Later in 1822/3, Khosrow was sent at the head of an army consisting of Bakhtiaris to conquer Mandali, a place situated between the Iranian-Ottoman borders. Khosrow successfully managed to conquer the place, and was in 1824, appointed by the Qajar shah Fath-Ali Shah Qajar as the personal vizier of the latter's son, Sayf ol-Dowleh, who served as the governor of Isfahan, thus succeeding the Georgian nobleman named Yusef Khan-e Gorji. Inside the royal court, Khosrow formed an alliance with Manouchehr Khan Gorji and also the crown prince Abbas Mirza.

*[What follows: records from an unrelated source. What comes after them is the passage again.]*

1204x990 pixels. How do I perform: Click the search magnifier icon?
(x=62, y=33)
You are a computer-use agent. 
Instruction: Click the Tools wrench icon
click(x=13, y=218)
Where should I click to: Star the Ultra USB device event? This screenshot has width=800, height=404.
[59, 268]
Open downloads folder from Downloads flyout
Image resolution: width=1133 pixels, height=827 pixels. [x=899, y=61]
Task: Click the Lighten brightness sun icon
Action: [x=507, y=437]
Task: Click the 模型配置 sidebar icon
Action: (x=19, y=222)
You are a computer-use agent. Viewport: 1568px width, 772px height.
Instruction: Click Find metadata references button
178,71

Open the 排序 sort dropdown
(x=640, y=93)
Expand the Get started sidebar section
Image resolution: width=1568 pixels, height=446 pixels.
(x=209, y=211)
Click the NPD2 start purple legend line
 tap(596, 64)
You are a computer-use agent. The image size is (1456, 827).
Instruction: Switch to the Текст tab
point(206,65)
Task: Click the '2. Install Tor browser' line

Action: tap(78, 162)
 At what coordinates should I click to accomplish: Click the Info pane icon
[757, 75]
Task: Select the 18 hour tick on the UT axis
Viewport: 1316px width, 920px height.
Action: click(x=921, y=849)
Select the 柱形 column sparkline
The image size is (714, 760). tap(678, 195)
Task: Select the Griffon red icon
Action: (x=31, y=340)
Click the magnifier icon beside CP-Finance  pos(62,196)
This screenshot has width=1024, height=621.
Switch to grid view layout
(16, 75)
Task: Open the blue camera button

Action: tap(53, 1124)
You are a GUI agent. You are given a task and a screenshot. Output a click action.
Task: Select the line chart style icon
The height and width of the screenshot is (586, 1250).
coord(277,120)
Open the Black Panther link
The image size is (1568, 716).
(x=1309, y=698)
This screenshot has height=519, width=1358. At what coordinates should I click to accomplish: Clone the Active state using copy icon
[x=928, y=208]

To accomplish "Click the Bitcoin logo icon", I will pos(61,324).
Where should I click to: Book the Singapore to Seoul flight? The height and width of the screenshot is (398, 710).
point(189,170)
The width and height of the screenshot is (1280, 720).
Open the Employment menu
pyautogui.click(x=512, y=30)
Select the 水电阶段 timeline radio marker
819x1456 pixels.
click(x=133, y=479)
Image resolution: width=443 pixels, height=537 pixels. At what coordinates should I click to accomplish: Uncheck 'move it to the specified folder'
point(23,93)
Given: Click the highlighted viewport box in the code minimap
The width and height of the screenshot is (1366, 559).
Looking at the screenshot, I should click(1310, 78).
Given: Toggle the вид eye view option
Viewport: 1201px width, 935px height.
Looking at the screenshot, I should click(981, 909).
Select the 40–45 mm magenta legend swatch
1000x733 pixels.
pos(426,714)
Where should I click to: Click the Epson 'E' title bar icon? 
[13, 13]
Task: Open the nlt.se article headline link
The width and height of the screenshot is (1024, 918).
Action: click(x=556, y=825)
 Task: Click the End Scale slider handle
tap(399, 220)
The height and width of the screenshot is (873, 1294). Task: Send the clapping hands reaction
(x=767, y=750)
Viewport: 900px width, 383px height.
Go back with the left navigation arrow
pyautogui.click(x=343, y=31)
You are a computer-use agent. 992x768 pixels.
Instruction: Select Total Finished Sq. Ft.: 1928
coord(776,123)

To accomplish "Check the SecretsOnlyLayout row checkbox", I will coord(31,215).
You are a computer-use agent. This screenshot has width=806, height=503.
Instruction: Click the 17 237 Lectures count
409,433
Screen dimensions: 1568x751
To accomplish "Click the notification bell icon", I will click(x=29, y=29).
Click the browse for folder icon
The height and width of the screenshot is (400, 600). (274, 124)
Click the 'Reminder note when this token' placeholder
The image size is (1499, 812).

Fath-Ali Shah later died in 1834, which resulted in a struggle for the Qajar throne between his two sons Ali Mirza and Mohammad Mirza. Khosrow aided Mohammad, who eventually managed to emerge victorious during the struggle, and crowned himself as the new shah of Iran, taking the dynastic name of "Mohammad Shah Qajar". Khosrow was then appointed as the governor of Isfahan as an award for his aid. On 22 October 1847, Khosrow was appointed as the governor of Kurdistan, thus succeeding Rezaqoli Khan Wali, whom he had arrested and sent to the Iranian capital Tehran. However, his governorship of Kurdistan was brief, and lasted only one year, the same year which Mohammad Shah died.

In 1851/2 Khosrow was appointed as the governor of Qazvin, but instead sent a representative to the province, and stayed during the rest of his life in the capital Tehran, where he died on 27 July 1857.